Insurance Institute for Highway Safety
Fleetowner 22609 Underride 1

NHTSA proposes 'DOT bumper' upgrade

Dec. 15, 2015
IIHS: 'a step in the right direction' but more needs to be done

The National Highway Traffic Safety Administration (NHTSA) on Wednesday will publish a notice of proposed rulemaking (NPRM) that focuses on upgrading the federal motor vehicle safety standards that address underride protection in light-vehicle crashes into the rear of trailers and semitrailers.

“Robust trailer rear impact guards can significantly reduce the risk of death or injury to vehicle occupants in the event of a crash into the rear of a trailer or semitrailer,” said NHTSA Administrator Mark Rosekind. “We’re always looking at ways to safeguard the motoring public.”

Most trailers and semitrailers are already required to have bars, known as rear impact guards or “DOT bumpers,” hanging from the back of the trailer to prevent underride. NHTSA proposes to require more robust rear impact guards that will improve underride protection in higher speed crashes compared to current rear impact guards.

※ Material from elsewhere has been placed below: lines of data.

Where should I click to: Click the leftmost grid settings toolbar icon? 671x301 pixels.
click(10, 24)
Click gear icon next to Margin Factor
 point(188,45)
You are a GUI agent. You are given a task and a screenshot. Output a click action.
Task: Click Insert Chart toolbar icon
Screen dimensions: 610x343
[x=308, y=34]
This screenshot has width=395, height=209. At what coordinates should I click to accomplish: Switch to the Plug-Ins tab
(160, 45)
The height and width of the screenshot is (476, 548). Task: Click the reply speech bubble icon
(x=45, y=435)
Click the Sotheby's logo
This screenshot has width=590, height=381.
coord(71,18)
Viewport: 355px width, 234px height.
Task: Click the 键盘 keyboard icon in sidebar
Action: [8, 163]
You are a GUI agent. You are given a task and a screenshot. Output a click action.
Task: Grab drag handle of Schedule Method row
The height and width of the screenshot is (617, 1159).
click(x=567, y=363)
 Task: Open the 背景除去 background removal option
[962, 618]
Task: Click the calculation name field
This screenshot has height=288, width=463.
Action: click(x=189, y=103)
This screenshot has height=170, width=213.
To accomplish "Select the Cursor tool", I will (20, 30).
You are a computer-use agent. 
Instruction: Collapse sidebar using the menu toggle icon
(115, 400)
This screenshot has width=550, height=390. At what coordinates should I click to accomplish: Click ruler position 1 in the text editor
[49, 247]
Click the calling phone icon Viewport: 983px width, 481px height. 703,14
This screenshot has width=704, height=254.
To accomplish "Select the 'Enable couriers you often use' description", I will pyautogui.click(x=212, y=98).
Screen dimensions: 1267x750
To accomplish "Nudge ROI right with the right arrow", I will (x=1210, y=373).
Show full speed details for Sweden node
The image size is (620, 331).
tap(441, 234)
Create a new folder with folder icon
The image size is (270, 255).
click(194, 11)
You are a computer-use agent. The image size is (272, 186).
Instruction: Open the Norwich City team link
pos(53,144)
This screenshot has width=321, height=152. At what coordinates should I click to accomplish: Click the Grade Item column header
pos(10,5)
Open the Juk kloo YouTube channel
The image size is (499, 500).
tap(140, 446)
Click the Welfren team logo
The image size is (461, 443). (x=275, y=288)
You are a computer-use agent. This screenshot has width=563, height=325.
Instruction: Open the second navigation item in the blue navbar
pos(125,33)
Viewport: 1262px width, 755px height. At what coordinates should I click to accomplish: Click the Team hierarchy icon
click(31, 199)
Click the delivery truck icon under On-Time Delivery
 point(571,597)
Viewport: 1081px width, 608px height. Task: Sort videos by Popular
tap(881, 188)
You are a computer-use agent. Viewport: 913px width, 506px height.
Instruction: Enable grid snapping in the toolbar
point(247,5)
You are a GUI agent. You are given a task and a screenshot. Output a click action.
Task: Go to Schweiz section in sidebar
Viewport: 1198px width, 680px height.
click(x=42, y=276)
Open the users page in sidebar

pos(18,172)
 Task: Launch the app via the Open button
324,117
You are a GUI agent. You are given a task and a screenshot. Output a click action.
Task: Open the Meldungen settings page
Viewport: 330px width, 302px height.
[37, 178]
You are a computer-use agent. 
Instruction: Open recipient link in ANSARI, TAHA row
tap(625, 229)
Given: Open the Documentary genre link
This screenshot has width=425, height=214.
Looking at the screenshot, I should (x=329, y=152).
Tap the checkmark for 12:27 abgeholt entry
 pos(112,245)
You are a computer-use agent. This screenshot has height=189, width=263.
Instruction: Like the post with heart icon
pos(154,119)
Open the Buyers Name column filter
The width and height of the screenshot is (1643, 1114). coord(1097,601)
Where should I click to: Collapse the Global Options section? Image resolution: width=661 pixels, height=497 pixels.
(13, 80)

The occupant crash protection features built into today’s passenger vehicles are able to provide high levels of occupant protection in 35 mph frontal crashes. This NPRM would require trailer and semitrailer guards to remain in place and prevent PCI in crashes of severities of up to 35 mph versus the current requirement of up to 30 mph.

The Insurance Institute for Highway Safety, which has long called for more robust underride protections, called the proposal “a step in the right direction.”

Russ Rader, IIHS senior vice president for communications, explained to Fleet Owner that NHTSA is aligning U.S. standards with those already in place in Canada and, indeed, most trailers already comply.

“IIHS crash tests show that even guards adhering to the Canadian rules can fail and allow catastrophic underride in crashes that involve the outer edges of the guards,” Rader said. “Some manufacturers are already going beyond the Canadian standard, and tests show those guards do a better job in more kinds of crash scenarios.”

Trailers will have to continue to go through tests conducted by IIHS, and they’ll have to be able to handle offset crashes, he noted.

NHTSA estimates, on average, that the annual incremental material and fuel cost would be $13 million to ensure that all applicable future trailers and semitrailers in the U.S. fleet will be built to the more rigorous standards.

A pre-publication copy of the 108-page NPRM is here. The official Federal Register notice will be available here beginning Dec. 16. Comments can be submitted to the docket up to 60 days after publication.